Extrait:
********************
Cybersécurité : le défi d’une protection encore trop fragile

Cybersécurité : le défi d’une protection encore trop fragile

Les fuites de données récentes ont agi comme un révélateur brutal. Elles ont exposé les lacunes d’un système encore trop fragile, où la cybersécurité reste sous-financée, sous-évaluée et parfois même ignorée.

 

Par K. A.

Ces derniers mois, plusieurs institutions ont été victimes de fuites massives de données. Ces incidents ne relèvent pas d’un hasard : ils traduisent un déficit de protection des entités publiques et parapubliques. Les fuites ont concerné des centaines de milliers de documents qui se sont retrouvés en libre circulation sur des canaux non officiels, notamment Telegram. Ces événements ont mis en évidence des failles technologiques profondes.

Dans de nombreuses administrations, les infrastructures sont obsolètes, les mises à jour logicielles irrégulières et les protocoles de sécurité insuffisamment respectés. Des experts signalent également un manque d’intégration des systèmes de détection d’intrusion, et un recours encore limité au chiffrement des données sensibles.

Hicham Falak, expert en sécurité informatique, affirme que «les systèmes d’information de plusieurs établissements ont été conçus dans une logique de service, pas de défense. La cybersécurité reste une réflexion secondaire, souvent improvisée». Au-delà des défaillances techniques, le facteur humain reste la première porte d’entrée des cybercriminels. Des mots de passe faibles, des comportements imprudents, des formations insuffisantes et un manque de culture numérique exposent les institutions à des risques majeurs.

Des audits trop rares, des plans de réponse presque inexistants

Notre interlocuteur rappelle que «dans la majorité des attaques, l’erreur humaine est le déclencheur initial. Un simple clic sur un lien frauduleux peut suffire à compromettre un serveur entier si les systèmes ne sont pas cloisonnés et protégés».
********************
Données fournies:
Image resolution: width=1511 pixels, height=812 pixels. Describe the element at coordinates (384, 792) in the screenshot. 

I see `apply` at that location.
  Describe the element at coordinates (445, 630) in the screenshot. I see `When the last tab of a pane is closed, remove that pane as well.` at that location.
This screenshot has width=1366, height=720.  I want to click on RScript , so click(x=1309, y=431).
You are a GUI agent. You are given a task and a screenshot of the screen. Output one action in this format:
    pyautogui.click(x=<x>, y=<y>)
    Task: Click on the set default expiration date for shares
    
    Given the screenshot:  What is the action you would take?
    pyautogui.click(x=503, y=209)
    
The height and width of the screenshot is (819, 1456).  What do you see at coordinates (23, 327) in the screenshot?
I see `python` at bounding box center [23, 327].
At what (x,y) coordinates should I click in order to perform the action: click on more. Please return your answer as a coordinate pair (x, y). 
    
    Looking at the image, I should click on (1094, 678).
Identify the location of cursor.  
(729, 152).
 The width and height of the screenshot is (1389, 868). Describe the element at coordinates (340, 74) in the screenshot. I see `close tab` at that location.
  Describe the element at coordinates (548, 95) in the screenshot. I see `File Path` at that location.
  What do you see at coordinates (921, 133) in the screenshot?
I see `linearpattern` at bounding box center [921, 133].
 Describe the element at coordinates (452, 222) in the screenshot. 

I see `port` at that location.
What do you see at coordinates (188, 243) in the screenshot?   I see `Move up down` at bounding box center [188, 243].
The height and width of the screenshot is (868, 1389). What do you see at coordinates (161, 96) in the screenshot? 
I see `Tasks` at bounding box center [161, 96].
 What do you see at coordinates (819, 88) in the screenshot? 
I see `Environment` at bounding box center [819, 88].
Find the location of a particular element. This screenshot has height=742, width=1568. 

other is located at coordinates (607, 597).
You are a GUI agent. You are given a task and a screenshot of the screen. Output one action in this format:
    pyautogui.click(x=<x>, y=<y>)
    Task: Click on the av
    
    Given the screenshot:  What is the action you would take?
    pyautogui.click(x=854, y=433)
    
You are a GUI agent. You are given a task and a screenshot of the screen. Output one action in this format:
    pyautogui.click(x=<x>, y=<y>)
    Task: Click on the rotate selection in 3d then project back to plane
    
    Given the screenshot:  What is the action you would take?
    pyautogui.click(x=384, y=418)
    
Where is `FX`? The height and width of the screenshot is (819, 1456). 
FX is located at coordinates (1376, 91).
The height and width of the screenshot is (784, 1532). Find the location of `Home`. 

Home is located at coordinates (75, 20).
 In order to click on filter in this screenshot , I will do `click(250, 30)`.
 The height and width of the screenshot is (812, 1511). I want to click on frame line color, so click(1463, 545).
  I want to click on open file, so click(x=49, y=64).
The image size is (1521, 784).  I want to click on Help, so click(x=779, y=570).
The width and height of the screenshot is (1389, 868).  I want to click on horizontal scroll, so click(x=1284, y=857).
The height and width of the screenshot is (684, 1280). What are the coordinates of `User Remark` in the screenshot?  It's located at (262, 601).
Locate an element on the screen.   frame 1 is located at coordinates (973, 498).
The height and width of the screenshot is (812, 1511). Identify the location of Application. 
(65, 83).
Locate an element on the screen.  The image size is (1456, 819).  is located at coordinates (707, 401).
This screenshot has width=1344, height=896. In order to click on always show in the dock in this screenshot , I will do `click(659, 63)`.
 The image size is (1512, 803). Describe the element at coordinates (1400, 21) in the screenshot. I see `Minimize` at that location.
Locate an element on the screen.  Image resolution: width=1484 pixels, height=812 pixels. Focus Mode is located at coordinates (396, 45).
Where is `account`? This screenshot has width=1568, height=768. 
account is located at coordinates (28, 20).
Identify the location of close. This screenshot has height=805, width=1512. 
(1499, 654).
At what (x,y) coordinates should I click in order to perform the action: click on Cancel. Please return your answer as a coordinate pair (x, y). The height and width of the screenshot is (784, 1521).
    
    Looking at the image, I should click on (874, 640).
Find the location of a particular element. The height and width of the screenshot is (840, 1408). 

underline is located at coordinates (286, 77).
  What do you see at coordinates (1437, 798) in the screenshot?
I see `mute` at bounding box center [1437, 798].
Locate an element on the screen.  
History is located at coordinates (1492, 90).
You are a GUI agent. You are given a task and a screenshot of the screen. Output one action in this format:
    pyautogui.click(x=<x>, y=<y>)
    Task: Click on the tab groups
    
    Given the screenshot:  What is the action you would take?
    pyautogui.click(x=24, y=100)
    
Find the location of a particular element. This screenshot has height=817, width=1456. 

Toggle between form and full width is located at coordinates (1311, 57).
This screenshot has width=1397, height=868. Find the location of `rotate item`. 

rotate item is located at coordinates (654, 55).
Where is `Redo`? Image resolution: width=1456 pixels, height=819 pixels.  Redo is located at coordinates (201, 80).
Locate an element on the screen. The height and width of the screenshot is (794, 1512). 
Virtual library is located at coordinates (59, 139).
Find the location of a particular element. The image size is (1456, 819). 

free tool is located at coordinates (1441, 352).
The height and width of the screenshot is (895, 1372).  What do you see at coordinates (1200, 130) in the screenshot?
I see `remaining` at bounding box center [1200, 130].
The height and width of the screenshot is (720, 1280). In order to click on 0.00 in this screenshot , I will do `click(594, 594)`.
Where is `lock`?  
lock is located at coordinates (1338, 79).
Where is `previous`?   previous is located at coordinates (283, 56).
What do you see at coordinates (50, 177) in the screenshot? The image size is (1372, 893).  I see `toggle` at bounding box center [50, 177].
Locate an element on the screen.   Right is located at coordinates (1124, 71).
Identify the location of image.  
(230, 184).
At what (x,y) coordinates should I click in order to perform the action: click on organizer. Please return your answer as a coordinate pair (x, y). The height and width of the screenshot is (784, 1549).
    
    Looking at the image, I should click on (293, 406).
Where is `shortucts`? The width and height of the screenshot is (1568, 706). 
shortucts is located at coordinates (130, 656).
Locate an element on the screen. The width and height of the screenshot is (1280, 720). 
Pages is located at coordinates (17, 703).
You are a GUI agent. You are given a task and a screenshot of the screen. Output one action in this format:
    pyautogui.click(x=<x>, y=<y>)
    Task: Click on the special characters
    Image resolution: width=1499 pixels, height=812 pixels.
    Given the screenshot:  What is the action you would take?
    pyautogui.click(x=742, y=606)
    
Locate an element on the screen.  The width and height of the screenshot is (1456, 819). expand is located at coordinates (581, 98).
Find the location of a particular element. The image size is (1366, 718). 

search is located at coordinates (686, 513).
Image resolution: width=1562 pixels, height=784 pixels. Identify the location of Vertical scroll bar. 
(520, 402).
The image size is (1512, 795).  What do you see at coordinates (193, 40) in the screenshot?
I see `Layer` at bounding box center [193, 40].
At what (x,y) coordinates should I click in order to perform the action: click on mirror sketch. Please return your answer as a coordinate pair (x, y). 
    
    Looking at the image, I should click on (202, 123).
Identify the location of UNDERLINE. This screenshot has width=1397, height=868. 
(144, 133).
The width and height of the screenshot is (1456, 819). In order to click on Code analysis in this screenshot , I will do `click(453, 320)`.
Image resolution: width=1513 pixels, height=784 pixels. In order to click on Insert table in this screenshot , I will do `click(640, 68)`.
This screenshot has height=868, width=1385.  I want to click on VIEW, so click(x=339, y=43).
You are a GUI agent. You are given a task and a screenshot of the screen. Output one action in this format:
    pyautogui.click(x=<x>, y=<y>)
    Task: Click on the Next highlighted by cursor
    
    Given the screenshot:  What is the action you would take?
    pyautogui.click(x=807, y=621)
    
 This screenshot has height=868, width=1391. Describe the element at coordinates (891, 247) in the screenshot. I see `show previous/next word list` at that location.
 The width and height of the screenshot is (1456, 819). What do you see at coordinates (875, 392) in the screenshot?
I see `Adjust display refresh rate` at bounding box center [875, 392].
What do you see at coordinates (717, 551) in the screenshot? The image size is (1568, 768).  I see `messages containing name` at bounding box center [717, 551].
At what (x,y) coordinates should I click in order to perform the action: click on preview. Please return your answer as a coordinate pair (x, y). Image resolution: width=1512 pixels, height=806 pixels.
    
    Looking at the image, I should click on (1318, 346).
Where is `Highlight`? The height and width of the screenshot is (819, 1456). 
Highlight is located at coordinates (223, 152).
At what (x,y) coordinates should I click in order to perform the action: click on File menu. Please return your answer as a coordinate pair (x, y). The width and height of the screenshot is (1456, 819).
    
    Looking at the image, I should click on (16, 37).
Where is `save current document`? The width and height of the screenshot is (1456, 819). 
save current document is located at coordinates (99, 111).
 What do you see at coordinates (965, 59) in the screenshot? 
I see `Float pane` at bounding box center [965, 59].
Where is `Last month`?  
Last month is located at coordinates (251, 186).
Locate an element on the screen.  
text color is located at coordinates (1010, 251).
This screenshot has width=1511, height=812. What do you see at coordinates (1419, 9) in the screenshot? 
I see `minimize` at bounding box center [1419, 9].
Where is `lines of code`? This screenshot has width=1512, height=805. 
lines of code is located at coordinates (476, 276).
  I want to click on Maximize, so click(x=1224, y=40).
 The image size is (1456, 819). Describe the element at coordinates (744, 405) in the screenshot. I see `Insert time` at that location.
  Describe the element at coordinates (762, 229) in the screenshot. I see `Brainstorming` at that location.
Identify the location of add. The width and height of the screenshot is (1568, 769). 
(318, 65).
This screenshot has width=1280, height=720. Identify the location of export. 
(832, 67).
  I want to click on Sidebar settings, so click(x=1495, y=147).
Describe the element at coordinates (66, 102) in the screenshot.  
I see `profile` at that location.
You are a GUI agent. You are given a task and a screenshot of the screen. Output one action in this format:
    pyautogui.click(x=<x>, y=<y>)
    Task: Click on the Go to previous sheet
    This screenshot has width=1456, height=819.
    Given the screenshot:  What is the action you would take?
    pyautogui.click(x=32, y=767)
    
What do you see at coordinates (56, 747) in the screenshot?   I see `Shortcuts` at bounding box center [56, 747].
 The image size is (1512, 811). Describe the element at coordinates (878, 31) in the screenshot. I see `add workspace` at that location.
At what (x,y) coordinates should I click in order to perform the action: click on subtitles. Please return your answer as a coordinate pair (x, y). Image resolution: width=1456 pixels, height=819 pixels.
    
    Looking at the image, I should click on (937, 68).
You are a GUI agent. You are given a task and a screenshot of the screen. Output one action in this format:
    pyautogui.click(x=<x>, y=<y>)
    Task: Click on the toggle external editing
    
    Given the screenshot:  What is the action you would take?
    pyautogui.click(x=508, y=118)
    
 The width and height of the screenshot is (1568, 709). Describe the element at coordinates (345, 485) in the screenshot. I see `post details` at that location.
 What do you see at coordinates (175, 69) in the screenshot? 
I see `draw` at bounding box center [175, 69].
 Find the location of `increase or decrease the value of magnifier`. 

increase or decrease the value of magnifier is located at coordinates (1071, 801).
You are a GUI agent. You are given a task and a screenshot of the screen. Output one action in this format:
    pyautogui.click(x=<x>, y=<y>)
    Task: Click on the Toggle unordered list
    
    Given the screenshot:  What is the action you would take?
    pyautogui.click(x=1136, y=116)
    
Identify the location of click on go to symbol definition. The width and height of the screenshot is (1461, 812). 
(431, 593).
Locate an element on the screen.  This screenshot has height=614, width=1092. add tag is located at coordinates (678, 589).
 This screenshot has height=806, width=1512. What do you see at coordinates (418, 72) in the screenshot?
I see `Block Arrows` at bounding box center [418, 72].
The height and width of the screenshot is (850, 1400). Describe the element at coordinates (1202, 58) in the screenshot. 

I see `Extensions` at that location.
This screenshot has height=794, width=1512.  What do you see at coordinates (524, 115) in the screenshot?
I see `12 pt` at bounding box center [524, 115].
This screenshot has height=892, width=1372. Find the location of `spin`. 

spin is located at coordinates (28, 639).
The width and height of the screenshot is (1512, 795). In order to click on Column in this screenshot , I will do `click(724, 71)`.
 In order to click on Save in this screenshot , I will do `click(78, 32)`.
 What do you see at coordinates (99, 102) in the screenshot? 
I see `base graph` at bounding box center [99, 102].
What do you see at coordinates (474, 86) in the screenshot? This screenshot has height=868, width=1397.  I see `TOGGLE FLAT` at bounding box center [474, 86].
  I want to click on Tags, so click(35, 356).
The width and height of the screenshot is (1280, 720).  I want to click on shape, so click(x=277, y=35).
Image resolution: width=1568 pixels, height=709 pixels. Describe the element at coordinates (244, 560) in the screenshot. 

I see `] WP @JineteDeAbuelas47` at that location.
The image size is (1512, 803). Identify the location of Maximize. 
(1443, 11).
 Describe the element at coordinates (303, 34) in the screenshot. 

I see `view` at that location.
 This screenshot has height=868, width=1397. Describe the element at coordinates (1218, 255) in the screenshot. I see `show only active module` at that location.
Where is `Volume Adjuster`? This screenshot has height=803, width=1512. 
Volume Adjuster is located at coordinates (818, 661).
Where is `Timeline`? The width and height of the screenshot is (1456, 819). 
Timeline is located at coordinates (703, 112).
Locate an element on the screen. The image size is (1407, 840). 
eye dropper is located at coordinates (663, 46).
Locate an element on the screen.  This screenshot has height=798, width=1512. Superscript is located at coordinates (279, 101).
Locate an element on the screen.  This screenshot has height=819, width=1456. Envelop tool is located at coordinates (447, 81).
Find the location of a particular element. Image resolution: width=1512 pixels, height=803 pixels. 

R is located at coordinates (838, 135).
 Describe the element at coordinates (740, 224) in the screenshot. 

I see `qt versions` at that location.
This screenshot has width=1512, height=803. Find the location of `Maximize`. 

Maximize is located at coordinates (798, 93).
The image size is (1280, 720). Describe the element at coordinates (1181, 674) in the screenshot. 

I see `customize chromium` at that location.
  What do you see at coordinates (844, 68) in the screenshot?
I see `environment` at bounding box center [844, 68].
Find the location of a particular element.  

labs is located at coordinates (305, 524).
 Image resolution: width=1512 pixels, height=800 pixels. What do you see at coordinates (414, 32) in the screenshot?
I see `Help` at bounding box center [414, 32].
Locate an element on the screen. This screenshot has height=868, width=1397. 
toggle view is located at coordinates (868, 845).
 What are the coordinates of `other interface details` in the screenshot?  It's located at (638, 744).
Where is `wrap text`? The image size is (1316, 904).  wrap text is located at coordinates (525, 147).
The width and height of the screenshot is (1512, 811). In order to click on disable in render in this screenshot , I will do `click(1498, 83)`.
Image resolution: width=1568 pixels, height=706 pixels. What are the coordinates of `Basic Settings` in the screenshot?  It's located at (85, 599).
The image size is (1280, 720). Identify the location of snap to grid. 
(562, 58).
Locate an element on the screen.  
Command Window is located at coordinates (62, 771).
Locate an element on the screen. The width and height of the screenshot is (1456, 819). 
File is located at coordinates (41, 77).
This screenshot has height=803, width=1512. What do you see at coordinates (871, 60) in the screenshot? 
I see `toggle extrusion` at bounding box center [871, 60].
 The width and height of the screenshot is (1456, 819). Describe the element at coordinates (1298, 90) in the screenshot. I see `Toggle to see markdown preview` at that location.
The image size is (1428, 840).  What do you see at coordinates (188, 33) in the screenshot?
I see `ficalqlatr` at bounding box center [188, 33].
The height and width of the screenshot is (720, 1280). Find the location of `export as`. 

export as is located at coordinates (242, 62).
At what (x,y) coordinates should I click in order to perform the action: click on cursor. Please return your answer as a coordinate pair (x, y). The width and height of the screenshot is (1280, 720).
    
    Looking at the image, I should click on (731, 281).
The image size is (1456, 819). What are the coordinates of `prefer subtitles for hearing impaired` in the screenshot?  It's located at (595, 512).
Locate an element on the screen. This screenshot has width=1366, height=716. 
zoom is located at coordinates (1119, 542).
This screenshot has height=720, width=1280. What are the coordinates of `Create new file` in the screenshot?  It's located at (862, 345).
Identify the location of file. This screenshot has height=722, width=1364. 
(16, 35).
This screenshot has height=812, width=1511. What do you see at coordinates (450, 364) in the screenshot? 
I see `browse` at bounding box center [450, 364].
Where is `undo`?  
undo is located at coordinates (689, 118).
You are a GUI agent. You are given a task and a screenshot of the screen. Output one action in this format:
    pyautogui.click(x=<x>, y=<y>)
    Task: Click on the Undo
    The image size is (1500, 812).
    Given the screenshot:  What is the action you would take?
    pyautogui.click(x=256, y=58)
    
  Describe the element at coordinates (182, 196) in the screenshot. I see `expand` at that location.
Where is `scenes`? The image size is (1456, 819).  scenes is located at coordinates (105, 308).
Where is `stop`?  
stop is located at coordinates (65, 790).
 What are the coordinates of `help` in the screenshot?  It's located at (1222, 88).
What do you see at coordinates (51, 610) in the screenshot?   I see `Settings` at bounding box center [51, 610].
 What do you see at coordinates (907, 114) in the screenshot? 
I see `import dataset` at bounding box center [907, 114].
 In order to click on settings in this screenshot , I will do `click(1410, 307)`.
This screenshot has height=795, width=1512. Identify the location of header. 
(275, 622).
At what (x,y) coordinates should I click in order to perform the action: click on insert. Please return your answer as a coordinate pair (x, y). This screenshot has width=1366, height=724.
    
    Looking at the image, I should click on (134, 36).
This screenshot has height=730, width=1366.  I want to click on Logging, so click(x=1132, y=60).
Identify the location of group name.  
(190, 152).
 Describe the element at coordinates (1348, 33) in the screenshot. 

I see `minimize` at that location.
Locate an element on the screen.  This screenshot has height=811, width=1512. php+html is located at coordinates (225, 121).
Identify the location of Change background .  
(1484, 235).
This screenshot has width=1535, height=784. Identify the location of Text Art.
********************
Tâche courte: D'après l'extrait sur la cybersécurité, qu'est-ce qui reste la première porte d'entrée des cybercriminels ?

Réponse attendue: Le facteur humain reste la première porte d'entrée des cybercriminels.